### Excerpt

════════════════════

Published On: Wed, Mar 13th, 2019

Draft 2019 budget closes with 67.2 million deficit

Minister of Finance Perry Geerlings - 12 Mar 2019

PHILIPSBURG — The draft 2019 budget closes with a deficit of 67.2 million guilders. The government projects 478.8 million in expenditures this year and 411.6 million guilders in revenue. According to the elucidation with the budget, Finance Minister Perry Geerlings expects that budget deficits over the years 2017 to 2020 will amount to 250 to 275 million guilders, while there are still 64 million in deficits on the books over previous years. “From 2021 St. Maarten will have to deal for ten years with annual deficit compensation of 30 million guilders a year.”

The capital investment budget for 2019 is 132.3 million; the government has extended loans to the tune of 5.2 million guilders while there is 40 million in borrowed funds on the books.

If the parliament approves the budget it authorizes the finance minister to borrow 126.5 million guilders to cover the government’s operational expenses, to borrow up to 40 million – and if need be 63.9 million – for “the priority projects Tax Inspectorate and Financial Management.” Furthermore the approval authorizes the finance minister to conduct all legal actions related to the $100 million in grants and loans from the World Bank and the European Investment Bank for the airport.

════════════════════

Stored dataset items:
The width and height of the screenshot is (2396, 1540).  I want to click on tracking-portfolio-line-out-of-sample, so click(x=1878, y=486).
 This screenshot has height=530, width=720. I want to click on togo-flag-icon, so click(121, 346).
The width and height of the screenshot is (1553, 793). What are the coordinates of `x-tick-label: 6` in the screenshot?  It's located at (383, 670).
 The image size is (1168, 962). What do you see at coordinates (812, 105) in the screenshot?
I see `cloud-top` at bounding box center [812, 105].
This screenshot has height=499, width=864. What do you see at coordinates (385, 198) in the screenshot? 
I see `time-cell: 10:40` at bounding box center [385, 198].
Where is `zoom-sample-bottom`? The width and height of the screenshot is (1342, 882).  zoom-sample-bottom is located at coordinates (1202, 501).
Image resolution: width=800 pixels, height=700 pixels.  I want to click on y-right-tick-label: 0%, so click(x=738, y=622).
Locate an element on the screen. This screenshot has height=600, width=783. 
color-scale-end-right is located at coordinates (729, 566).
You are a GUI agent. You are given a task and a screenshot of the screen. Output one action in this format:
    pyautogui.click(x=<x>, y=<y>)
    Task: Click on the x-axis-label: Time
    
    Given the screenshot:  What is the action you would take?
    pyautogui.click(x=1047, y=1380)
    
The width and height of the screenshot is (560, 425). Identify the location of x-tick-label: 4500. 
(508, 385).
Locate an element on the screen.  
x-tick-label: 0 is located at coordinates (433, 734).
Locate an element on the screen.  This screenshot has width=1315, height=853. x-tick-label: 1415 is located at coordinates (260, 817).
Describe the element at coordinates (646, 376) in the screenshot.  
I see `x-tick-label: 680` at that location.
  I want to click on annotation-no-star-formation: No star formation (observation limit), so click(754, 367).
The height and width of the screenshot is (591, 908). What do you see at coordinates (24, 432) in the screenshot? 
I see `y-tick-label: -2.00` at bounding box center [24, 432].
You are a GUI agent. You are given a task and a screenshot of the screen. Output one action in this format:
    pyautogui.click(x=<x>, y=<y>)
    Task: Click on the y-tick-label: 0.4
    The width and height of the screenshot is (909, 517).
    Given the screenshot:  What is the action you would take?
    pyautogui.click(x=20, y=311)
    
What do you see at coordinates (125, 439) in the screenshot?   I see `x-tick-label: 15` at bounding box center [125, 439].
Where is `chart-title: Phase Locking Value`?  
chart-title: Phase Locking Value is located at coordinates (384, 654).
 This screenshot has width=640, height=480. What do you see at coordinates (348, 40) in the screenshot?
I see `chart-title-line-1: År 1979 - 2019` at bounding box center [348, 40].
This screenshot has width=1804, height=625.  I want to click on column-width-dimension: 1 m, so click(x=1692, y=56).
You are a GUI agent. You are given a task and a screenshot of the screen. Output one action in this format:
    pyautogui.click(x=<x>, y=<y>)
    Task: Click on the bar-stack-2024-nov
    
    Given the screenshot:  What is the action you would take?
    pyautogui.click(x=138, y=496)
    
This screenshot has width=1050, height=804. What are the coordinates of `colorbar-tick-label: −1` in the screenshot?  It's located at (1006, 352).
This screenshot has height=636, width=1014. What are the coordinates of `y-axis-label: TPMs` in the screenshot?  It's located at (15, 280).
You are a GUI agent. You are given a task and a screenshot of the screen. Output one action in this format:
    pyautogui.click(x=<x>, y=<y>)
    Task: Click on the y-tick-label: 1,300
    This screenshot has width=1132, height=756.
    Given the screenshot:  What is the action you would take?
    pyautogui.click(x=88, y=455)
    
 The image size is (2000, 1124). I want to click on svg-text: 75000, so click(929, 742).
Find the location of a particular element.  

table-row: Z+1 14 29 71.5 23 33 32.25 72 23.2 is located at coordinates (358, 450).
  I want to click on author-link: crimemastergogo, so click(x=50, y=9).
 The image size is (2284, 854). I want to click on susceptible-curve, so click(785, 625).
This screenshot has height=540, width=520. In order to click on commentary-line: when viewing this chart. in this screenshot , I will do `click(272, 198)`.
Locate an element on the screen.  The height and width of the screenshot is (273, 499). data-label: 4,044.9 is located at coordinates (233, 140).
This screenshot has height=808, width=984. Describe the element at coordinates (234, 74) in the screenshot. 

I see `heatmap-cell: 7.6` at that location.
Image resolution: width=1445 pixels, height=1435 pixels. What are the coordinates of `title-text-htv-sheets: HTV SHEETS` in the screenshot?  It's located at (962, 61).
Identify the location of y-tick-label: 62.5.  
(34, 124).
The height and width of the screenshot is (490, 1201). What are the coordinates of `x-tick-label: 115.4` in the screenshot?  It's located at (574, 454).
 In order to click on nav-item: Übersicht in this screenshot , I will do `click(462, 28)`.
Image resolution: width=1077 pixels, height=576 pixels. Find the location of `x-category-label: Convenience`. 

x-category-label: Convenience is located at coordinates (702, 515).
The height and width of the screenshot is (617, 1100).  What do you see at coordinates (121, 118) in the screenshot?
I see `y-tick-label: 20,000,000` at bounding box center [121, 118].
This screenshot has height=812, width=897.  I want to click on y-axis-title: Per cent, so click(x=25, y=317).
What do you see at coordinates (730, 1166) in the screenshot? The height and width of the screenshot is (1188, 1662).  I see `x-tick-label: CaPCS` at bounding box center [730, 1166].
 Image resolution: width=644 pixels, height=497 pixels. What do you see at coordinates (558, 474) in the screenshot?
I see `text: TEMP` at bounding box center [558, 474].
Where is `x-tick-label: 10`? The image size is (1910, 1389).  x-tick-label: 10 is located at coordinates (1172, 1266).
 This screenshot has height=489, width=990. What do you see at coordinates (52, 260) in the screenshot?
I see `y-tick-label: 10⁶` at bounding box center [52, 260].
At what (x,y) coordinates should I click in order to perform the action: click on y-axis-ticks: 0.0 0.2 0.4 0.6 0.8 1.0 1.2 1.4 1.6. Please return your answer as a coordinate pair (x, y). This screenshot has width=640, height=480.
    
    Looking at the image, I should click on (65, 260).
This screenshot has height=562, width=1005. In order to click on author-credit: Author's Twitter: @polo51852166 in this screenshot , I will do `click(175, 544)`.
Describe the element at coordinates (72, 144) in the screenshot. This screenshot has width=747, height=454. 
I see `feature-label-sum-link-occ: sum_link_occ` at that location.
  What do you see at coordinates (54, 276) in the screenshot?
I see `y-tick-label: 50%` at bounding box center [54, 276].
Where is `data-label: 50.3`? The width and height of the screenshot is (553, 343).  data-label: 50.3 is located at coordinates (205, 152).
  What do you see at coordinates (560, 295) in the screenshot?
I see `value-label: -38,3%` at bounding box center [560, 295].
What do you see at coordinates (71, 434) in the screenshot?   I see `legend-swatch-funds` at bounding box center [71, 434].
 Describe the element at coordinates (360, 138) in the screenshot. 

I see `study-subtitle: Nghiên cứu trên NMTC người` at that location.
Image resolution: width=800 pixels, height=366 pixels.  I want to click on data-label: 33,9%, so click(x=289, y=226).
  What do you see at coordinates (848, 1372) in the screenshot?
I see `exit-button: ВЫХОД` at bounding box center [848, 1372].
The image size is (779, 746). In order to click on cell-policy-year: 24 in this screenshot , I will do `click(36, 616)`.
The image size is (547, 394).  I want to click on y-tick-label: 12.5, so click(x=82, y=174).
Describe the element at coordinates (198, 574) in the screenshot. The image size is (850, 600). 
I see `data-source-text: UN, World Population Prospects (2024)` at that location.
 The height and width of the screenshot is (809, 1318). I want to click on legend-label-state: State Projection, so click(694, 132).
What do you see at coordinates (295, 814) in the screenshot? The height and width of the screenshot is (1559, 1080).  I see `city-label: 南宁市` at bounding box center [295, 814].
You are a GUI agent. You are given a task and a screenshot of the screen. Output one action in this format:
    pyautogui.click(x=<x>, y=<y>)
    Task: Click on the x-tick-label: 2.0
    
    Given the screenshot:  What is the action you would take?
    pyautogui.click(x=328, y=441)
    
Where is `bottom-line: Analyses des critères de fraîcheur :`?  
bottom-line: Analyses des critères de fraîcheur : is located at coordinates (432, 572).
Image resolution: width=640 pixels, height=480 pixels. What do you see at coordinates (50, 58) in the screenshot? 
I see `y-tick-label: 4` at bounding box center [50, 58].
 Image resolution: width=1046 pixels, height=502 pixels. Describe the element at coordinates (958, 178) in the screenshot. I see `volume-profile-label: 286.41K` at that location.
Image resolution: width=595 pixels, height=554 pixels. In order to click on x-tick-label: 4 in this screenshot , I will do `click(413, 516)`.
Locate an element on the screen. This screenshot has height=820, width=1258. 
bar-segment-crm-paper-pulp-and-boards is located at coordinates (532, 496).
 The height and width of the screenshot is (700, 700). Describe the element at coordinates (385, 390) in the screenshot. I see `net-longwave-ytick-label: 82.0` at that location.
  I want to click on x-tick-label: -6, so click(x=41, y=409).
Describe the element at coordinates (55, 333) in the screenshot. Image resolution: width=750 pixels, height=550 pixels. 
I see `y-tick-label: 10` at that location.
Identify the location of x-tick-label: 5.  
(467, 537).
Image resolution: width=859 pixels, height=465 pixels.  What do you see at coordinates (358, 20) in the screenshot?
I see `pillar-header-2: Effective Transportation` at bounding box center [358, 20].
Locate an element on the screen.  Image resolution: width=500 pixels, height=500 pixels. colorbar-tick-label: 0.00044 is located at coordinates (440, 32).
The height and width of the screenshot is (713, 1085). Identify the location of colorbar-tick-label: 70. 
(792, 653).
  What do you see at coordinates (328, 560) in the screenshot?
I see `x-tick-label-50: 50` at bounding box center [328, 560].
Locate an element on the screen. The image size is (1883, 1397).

════════════════════

### Assigned task A
Please list everything that, according to the budget article, the parliament's approval of the budget authorizes the finance minister to do.
### Assigned task B
Rewrite the passage of the budget article starting with "Minister of Finance" and going on through "on the books.", substituting "cabinet" for "government".

### Task output A
- Borrow 126.5 million guilders to cover the government's operational expenses.
- Borrow up to 40 million (63.9 million if need be) for "the priority projects Tax Inspectorate and Financial Management."
- Conduct all legal actions related to the $100 million in grants and loans from the World Bank and the European Investment Bank for the airport.

### Task output B
Minister of Finance Perry Geerlings - 12 Mar 2019

PHILIPSBURG — The draft 2019 budget closes with a deficit of 67.2 million guilders. The cabinet projects 478.8 million in expenditures this year and 411.6 million guilders in revenue. According to the elucidation with the budget, Finance Minister Perry Geerlings expects that budget deficits over the years 2017 to 2020 will amount to 250 to 275 million guilders, while there are still 64 million in deficits on the books over previous years. “From 2021 St. Maarten will have to deal for ten years with annual deficit compensation of 30 million guilders a year.”

The capital investment budget for 2019 is 132.3 million; the cabinet has extended loans to the tune of 5.2 million guilders while there is 40 million in borrowed funds on the books.